Assigned task:
All that is wanted is how many lines in the records below include the string "Rights".

[Collected data]
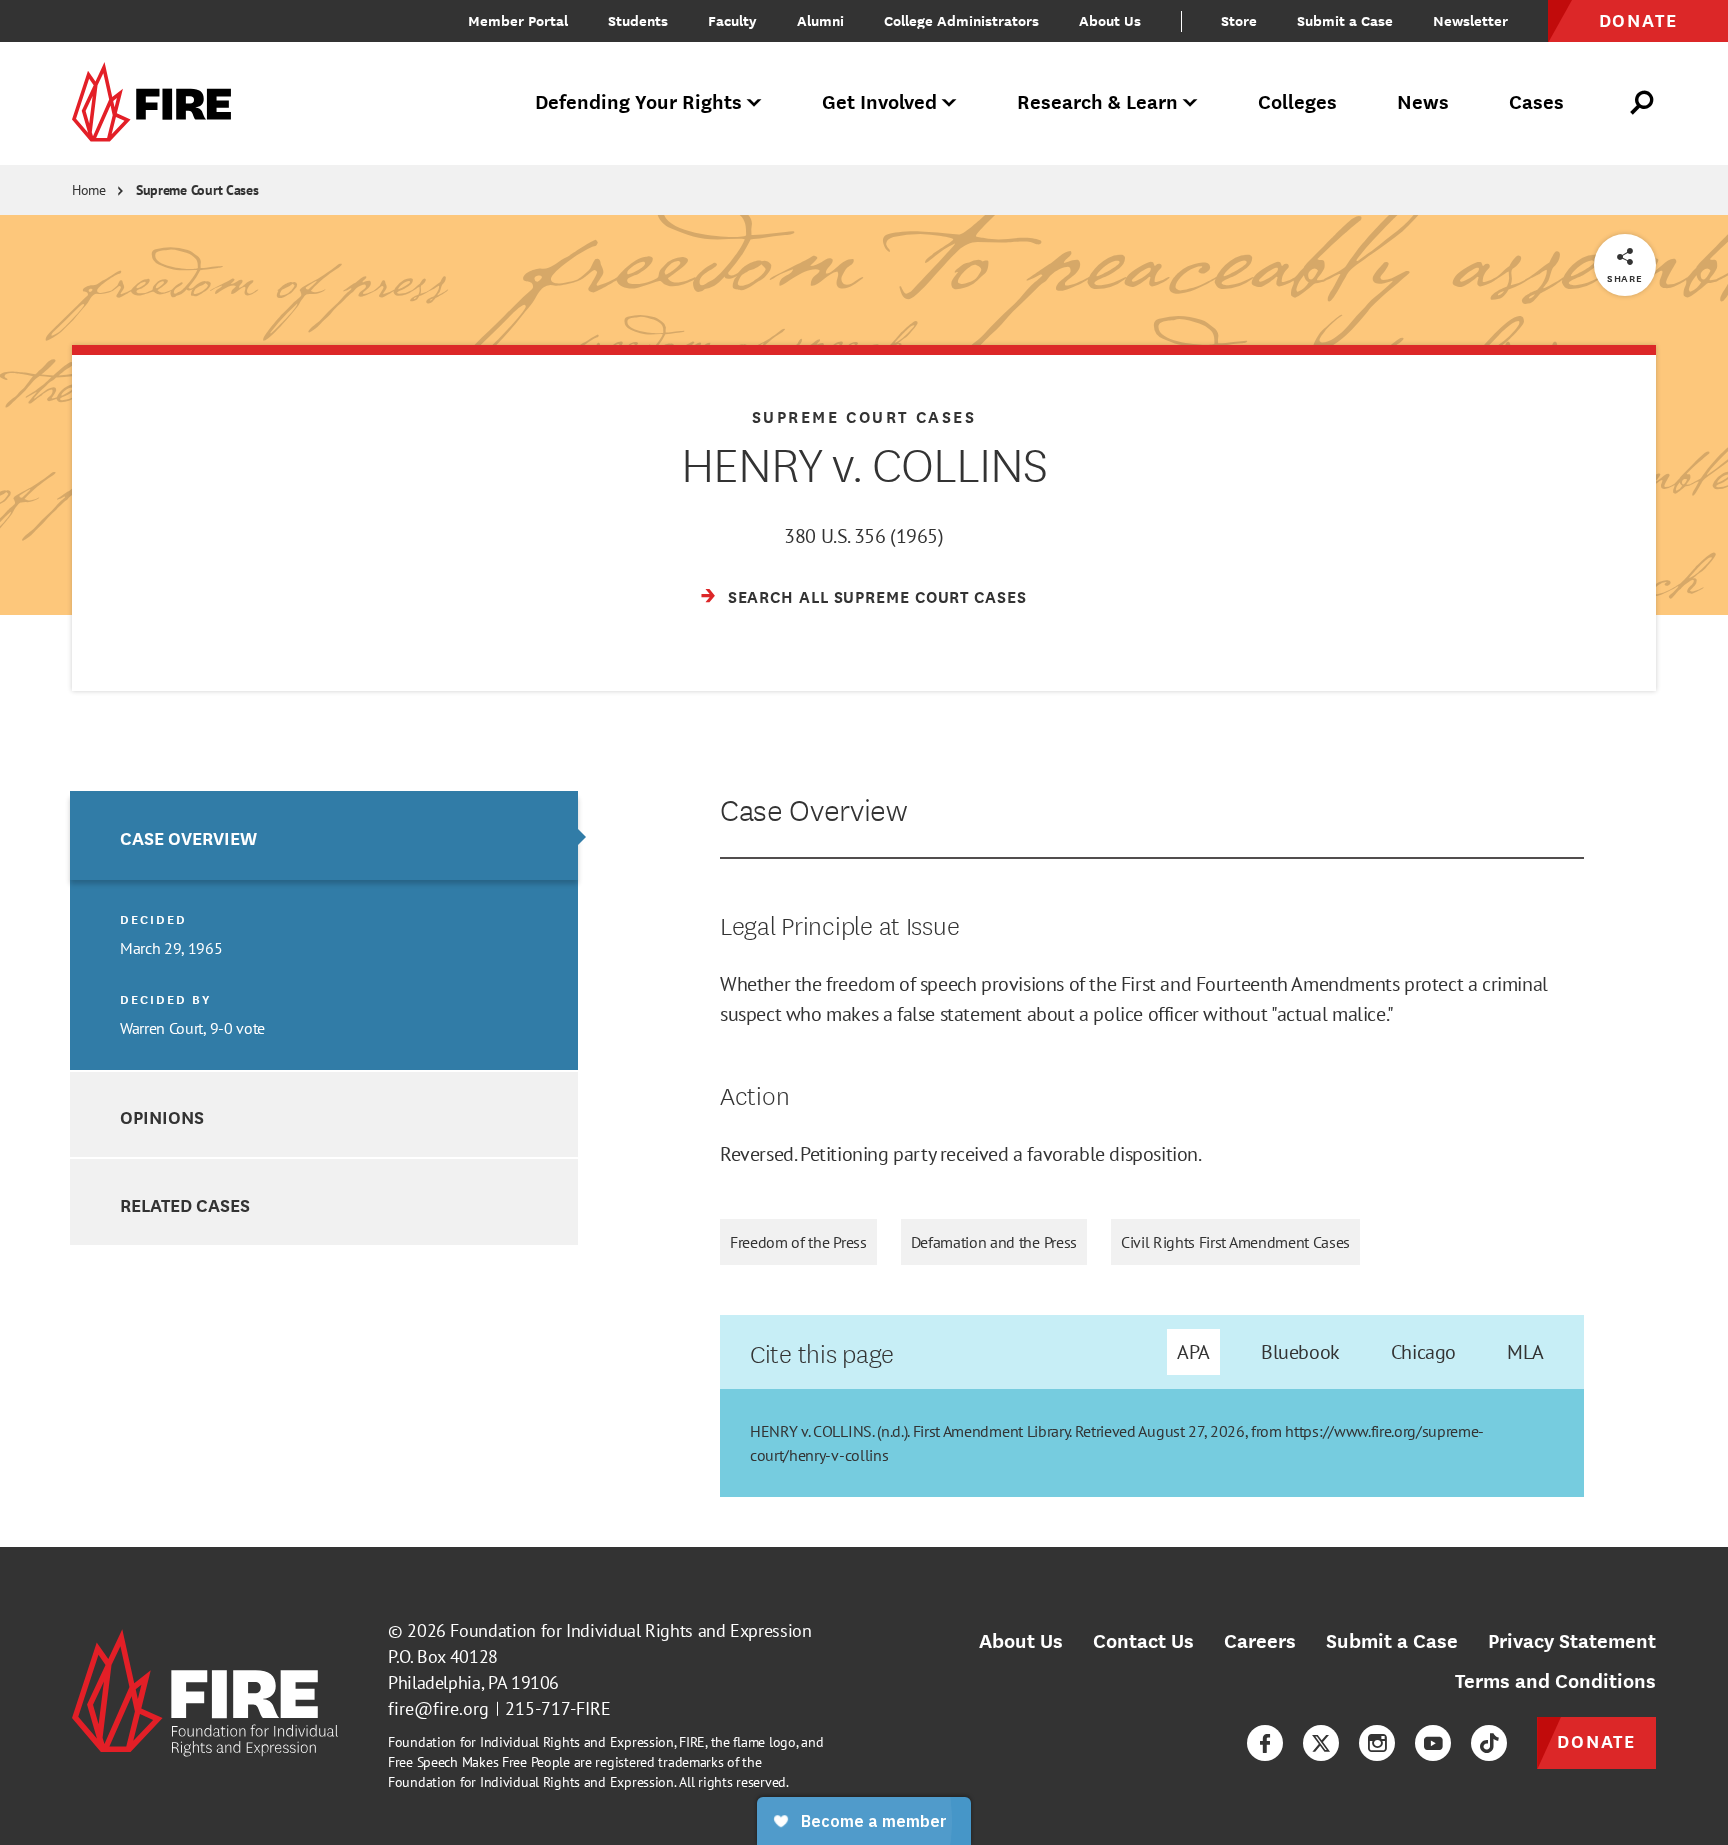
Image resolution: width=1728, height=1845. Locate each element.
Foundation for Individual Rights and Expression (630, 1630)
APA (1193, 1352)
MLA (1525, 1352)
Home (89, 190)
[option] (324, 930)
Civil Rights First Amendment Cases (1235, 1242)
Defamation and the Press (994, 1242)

Output of the task:
2